Hingga suatu hari yang tak terlupa baginya itu datang. Kotagede dianugerahi seorang dewa muda yang punya koleksi buku sastra yang melimpah. Dan, sosok bernama Darwis Khudori itu menjadi guru kemuliaan utama baginya. “Darwis itu orang pintar. Tinggal di dekat kuburan pula. Majalah dan buku bertebaran di kamarnya. Saya membaca majalah Kawanku, membaca Harimau Harimau-nya Mochtar Lubis dan Godlob-nya Danarto. Lho,  saya kelas satu SMP sudah baca Godlob,” tuturnya sambil keheranan sendiri.
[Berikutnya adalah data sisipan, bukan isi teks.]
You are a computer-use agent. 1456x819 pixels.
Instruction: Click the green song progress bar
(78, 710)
Kerasukan dengan bacaan, khususnya buku sastra, membuat Darwis mengajaknya “ngandong” buku. Ia dan teman-temannya sepermainan di Kotagede naik andong bersama ke toko buku di seputara Tugu Jogja. Mereka dibebaskan membeli buku dan menjadi koleksi perpustakaan bersama.
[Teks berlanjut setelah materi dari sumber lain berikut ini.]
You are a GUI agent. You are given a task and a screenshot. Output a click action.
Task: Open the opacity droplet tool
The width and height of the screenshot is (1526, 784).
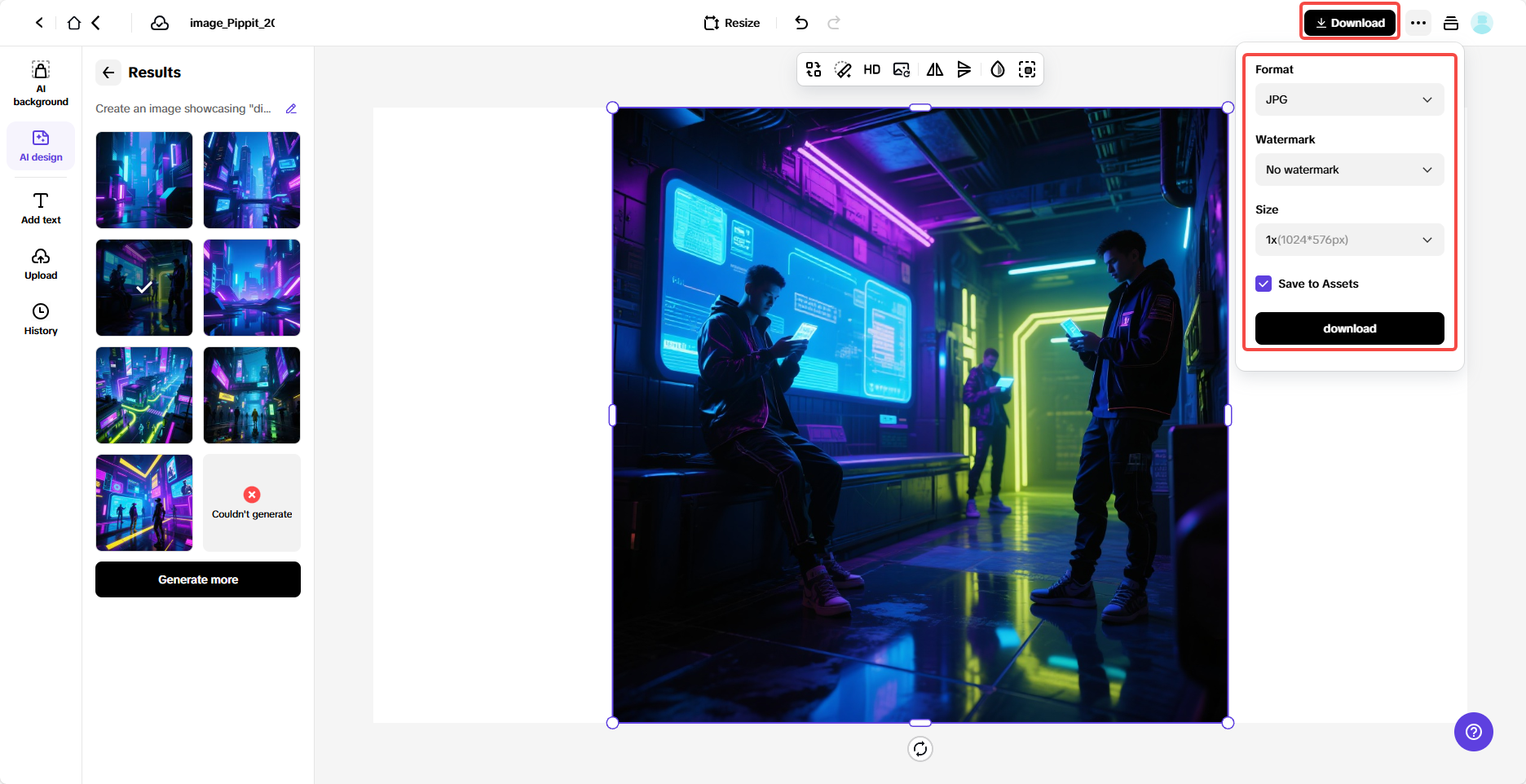997,70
Tak hanya membeli, tapi sejak kelas tiga SMP, ia sudah berani menerbitkan buku puisi berjudul Di Bawah Lampu Mercury. “Saya itu sudah ngindie sejak SMP. Buku puisi itu dicetak di tempat kakak saya, sementara sampul disablon di tempat Pak Fanany yang kelak mendirikan penerbit Shalahuddin Press,” kisahnya sambil terkekeh.

Di SMA Muhammadiyah 2 ia makin tertatih-tatih dalam pelajaran Matematika dan semua keluarga besarnya, seperti Kimia dan Fisika. Namun,  ia maju dalam Bahasa Indonesia.  Maklum,  pelahap buku sastra secara autodidak sejak SMP. “Saya bahkan mengkliping cerpen-cerpen Hamsad Rangkuti dalam bentuk buku,” kenangnya.
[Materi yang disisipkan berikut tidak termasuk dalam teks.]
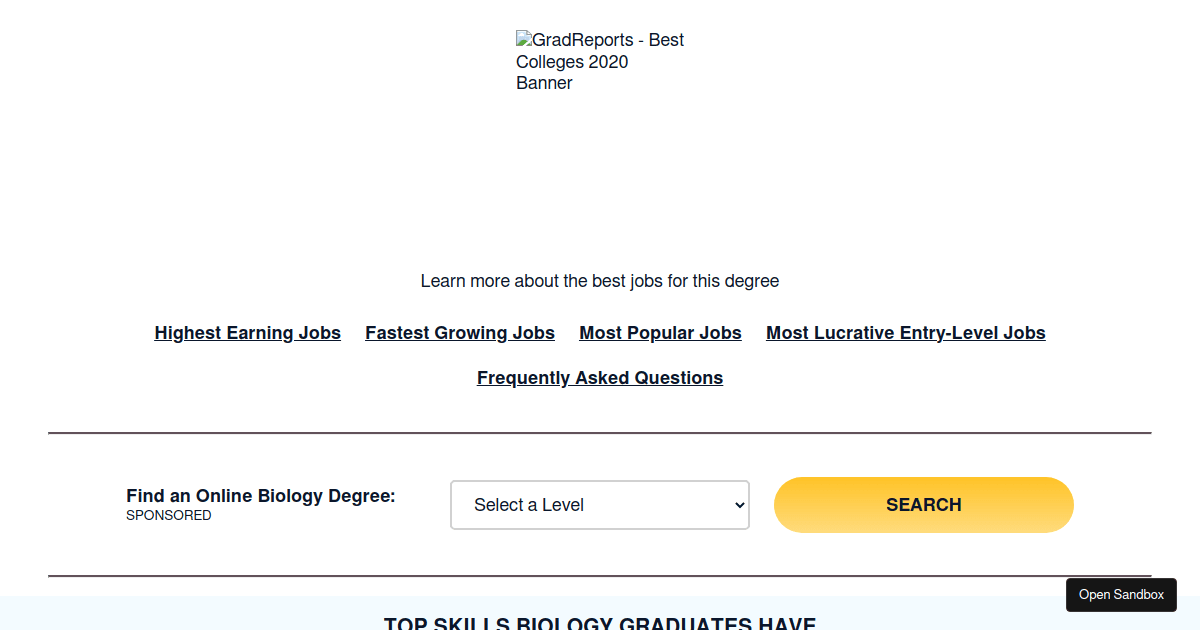The height and width of the screenshot is (630, 1200).
Task: Click the divider line above the degree search
Action: tap(600, 433)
Ia juga makin tak berminat untuk bersekolah formal. Maka, selepas dari seragam putih abu-abu, ayahnya memberi opsi: kerja atau kuliah.

Ia pun pilih kerja. Lantaran bukan berasal dari sekolah berkeahlian khusus seperti sekolah-sekolah vokasi yang muncul ditahun 90-an yang berjargon “link and match”, maka kerja lulusan anak SMA yang kesurupan dengan sastra adalah majalah. Kerjanya juga tidak tanggung-tanggung: bergabung dalam majalah Gelanggang yang diterbitkan Shalahuddin Press UGM. Ia menjadi redaktur berusia muda dan menghirup suasana akademik ala kampus kerakyatan macam UGM.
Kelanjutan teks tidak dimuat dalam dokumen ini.